### TEXT SHOWN ###

Both public and private sectors should accelerate efforts towards addressing underemployment and boosting technology-driven productivity growth in the country, says Prof Emeritus Datuk Noraini Idris, president and founder of National stem Association.

“Universities are already revamping their curriculum to meet the needs of the industries.

The Higher Education Ministry is also working on initiatives, such as the “2u2i” programme which is an innovative work-based learning initiative, says Noraini, who is also the adviser for Universiti Malaya’s Stem Centre.

The 2u2i programme allows university students to split their studies between academic learning on campus (“U”) and real-world work experience in industry (“I”), such as two years at university and two years in industry.”

However, she points out that efforts to instill adequate skills in students should not start in universities, and instead begin in schools.

“We need our students to be strong in science, technology, engineering, and mathematics (Stem) subjects from school.

“The problem is out of about 400,000 Form Three students, only about 16% enter pure science stream or Stem A during Form Four. The percentage has been declining, to make it worse.

“The teaching and learning process is an issue behind why students are not strong or interested in such subjects.

“We need more hands-on learning from a young age.”

Asked if the rise of artificial intelligence application in the workplace would further fuel underemployment in the future, Noraini agrees.

“Thus we need to prepare our young generation for such changes.”

Her organisation, National Stem Association, is also playing its part in preparing the nation for future challenges.

One of the initiatives is the Mini Teater Stem project, which started in 2019.

It is a competition aimed at identifying and cultivating talents in Stem among the bottom 40% high school students. It combines Stem education with performing arts, using theatre to showcase individual skills in areas like agriculture, cooking, and electronics.

The association is also behind a mentor-mentee programme where university undergraduates act as mentors for students in nearby schools.

Ferlito says Malaysia has an “education problem” behind its persistently high underemployment issue.

###

▶ EXERCISE INSTRUCTIONS
1. Reproduce the passage of the article on underemployment word for word, from "Asked if the" to "high underemployment issue.".
2. In the article on underemployment, which year does the Mini Teater Stem project date from?

### RECORD EXCERPTS ###

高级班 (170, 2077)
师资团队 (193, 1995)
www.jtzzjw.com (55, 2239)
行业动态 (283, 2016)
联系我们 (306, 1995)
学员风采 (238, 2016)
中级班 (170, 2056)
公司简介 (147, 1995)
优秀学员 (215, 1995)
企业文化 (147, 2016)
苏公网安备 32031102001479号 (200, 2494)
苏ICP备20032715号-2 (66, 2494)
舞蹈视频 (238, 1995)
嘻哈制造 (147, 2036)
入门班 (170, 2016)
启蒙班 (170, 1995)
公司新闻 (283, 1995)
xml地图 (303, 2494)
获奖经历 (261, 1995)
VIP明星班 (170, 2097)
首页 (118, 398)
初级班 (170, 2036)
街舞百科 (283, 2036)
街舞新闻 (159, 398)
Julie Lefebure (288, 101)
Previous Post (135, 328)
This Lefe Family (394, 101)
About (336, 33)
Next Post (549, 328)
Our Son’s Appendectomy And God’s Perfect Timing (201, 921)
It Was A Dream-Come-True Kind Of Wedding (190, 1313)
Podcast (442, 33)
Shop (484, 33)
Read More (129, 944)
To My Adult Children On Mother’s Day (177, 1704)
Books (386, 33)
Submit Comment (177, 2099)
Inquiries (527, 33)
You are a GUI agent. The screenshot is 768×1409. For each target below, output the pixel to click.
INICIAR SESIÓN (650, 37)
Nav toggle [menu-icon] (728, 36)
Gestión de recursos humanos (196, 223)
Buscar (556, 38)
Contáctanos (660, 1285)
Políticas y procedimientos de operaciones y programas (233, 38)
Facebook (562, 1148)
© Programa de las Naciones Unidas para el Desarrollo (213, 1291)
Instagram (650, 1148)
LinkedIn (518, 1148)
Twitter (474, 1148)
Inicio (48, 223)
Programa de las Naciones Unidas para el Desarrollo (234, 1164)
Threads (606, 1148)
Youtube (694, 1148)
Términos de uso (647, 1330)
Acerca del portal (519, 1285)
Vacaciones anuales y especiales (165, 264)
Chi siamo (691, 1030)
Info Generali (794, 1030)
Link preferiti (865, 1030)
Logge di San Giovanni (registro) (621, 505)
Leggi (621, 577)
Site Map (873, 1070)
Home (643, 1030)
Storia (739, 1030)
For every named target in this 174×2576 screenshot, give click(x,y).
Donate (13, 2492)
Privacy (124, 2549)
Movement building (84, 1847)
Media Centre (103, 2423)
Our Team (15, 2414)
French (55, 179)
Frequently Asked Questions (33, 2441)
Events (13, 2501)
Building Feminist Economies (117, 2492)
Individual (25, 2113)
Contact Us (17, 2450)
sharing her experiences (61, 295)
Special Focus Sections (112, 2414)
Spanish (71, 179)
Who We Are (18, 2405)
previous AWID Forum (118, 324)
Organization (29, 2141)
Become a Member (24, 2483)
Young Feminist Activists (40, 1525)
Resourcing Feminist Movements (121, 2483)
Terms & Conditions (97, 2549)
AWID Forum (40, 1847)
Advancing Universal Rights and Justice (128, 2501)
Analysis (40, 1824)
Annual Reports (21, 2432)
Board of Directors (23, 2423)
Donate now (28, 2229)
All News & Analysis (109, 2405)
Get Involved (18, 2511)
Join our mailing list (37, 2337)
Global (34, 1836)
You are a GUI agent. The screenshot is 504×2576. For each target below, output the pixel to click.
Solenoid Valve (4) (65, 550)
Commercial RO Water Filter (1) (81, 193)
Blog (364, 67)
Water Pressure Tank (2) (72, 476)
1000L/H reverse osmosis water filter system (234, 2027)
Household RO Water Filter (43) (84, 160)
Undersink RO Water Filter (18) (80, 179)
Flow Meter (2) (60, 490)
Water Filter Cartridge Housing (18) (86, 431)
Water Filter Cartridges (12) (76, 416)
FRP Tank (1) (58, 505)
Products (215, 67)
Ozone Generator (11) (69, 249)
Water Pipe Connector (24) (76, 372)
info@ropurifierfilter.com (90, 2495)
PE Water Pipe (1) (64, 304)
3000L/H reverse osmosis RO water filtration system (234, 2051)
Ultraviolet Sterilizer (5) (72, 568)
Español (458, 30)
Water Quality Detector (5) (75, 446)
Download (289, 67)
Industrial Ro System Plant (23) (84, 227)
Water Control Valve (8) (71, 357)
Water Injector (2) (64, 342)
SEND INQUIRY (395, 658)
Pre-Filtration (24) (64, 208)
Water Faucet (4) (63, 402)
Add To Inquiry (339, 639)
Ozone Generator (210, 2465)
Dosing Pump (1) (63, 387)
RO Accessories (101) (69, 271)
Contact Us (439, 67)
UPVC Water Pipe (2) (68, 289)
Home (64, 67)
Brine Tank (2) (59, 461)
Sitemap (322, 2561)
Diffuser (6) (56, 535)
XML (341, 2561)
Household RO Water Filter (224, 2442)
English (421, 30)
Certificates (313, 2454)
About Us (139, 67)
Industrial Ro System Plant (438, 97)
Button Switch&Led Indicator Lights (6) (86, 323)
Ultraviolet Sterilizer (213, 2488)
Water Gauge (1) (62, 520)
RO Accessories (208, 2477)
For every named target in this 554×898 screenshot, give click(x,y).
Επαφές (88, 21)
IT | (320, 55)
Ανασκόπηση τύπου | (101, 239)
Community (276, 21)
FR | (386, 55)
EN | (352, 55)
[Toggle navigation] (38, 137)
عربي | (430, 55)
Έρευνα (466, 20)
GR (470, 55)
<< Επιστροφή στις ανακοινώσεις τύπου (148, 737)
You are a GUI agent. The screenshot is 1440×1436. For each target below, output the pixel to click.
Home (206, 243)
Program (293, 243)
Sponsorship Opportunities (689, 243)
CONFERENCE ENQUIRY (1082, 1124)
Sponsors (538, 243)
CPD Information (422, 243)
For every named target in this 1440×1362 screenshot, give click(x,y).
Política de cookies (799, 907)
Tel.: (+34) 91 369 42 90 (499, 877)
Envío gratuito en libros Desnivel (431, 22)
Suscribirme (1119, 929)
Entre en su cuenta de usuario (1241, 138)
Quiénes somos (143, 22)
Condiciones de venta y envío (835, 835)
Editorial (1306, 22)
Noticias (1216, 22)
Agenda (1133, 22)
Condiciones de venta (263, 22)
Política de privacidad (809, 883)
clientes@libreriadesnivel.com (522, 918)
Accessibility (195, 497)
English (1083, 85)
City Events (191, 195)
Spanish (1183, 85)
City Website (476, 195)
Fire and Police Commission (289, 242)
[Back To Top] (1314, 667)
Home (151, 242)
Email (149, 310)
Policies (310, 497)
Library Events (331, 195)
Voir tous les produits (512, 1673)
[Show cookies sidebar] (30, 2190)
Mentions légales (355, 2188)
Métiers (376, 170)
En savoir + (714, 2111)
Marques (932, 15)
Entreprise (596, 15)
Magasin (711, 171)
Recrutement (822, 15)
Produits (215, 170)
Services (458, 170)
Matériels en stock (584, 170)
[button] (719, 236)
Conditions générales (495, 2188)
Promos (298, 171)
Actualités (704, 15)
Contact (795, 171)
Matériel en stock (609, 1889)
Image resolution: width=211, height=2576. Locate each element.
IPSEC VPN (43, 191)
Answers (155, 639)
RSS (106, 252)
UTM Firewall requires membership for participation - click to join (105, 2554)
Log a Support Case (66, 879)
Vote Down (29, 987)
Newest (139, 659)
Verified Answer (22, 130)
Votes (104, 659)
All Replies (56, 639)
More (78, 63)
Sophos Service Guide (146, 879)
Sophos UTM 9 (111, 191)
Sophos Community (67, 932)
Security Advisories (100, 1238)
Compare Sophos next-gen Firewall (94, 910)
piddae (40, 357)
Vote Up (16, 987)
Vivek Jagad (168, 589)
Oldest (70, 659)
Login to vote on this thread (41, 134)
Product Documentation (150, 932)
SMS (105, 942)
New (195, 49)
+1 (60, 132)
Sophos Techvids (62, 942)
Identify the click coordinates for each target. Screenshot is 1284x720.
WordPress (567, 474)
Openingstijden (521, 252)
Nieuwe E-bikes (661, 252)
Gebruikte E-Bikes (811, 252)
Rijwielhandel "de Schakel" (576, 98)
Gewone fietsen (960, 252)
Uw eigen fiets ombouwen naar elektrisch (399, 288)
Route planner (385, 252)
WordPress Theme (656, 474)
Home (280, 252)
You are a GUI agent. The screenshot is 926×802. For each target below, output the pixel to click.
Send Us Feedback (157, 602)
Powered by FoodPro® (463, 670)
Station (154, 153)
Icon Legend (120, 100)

###

▶ SOLUTION LIST
1.
Asked if the rise of artificial intelligence application in the workplace would further fuel underemployment in the future, Noraini agrees.

“Thus we need to prepare our young generation for such changes.”

Her organisation, National Stem Association, is also playing its part in preparing the nation for future challenges.

One of the initiatives is the Mini Teater Stem project, which started in 2019.

It is a competition aimed at identifying and cultivating talents in Stem among the bottom 40% high school students. It combines Stem education with performing arts, using theatre to showcase individual skills in areas like agriculture, cooking, and electronics.

The association is also behind a mentor-mentee programme where university undergraduates act as mentors for students in nearby schools.

Ferlito says Malaysia has an “education problem” behind its persistently high underemployment issue.

2. 2019